Ms Pobee said, “While government officials have publicly expressed their commitment to holding  elections by December 2026, the Parties must take steps to return to dialogue and make the necessary decisions to move the country forward. Declarations of commitment are not enough.”

She urged the Security Council to call on all actors and stakeholders to uphold the peace agreement.

“If they fail to lay the groundwork for peaceful, credible elections in December 2026, the risk of a relapse into violence will rise significantly amid growing regional instability. It is the shared responsibility of the international community to work with the South Sudanese parties to avoid such a failure,” she explained. “The people of South Sudan are counting on us.”

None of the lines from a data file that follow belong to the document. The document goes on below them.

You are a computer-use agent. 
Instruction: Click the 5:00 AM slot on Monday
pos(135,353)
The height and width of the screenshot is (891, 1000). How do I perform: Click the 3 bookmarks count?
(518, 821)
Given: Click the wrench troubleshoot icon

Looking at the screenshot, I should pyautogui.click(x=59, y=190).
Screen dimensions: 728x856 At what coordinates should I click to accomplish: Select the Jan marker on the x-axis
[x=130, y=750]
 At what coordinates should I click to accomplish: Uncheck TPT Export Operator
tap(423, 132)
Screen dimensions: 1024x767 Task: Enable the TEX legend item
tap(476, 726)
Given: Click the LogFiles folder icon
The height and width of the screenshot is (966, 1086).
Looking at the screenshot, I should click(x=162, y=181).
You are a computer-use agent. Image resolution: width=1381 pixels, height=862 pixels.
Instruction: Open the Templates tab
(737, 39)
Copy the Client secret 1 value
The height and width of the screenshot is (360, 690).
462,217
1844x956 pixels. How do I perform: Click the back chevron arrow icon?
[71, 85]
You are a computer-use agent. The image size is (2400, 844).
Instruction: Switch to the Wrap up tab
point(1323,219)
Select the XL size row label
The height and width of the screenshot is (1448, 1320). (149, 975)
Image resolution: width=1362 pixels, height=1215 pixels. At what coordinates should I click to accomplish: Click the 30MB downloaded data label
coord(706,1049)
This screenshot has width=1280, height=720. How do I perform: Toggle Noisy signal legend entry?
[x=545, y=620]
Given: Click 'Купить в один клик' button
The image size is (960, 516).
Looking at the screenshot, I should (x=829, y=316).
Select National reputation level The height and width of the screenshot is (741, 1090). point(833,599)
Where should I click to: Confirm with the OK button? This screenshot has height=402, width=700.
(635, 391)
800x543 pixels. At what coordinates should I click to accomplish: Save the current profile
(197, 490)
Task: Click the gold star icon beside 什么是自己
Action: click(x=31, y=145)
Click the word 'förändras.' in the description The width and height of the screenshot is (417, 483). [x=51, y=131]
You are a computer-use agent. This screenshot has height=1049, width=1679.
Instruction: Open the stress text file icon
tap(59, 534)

Murithi Mutiga, another briefer from the International Crisis Group, explained that the 2018 agreement required President Salva Kiir to work in concord with his rival, first vice-president Riek Machar.

Thus, the agreement was effectively terminated when Mr Kiir placed the former vice-president under house arrest on March 26.

Ms Pobee highlighted that recent military offensives have resulted in deaths, displacement, and the destruction of civilian infrastructure.

Furthermore, the displacement crisis is a two-way street, according to Mr Murtiga, who explained that the devastating civil war in neighbouring Sudan has driven 1.2 million refugees into South Sudan, straining already-limited resources.

The conflict in Sudan has also disrupted oil flows to the military government-controlled Port Sudan and the broader market, resulting in South Sudan losing most of its valuable oil revenues.

Mr Murtiga also underscored that this is one of South Sudan’s worst humanitarian crises since independence in 2011, with 9.3 million in need of dire assistance and 7.7 million suffering food insecurity, including 83,000 at risk of catastrophic conditions, all while brutal sexual violence is on the rise.

Similarly, funding cuts are leaving millions without life-saving assistance, Pobee emphasised. Halfway through 2025, the Humanitarian Needs and Response is only 28.5 per cent funded.

Additionally, challenges to humanitarian access are growing, with an increase in instances of aid workers being attacked, as well as poor infrastructure and administrative obstacles impeding relief efforts.

The UN, the African Union, the regional intergovernmental development body IGAD, and many others in the international community have repeatedly called for a cessation of hostilities and a return to dialogue, but with no concrete response from the warring parties.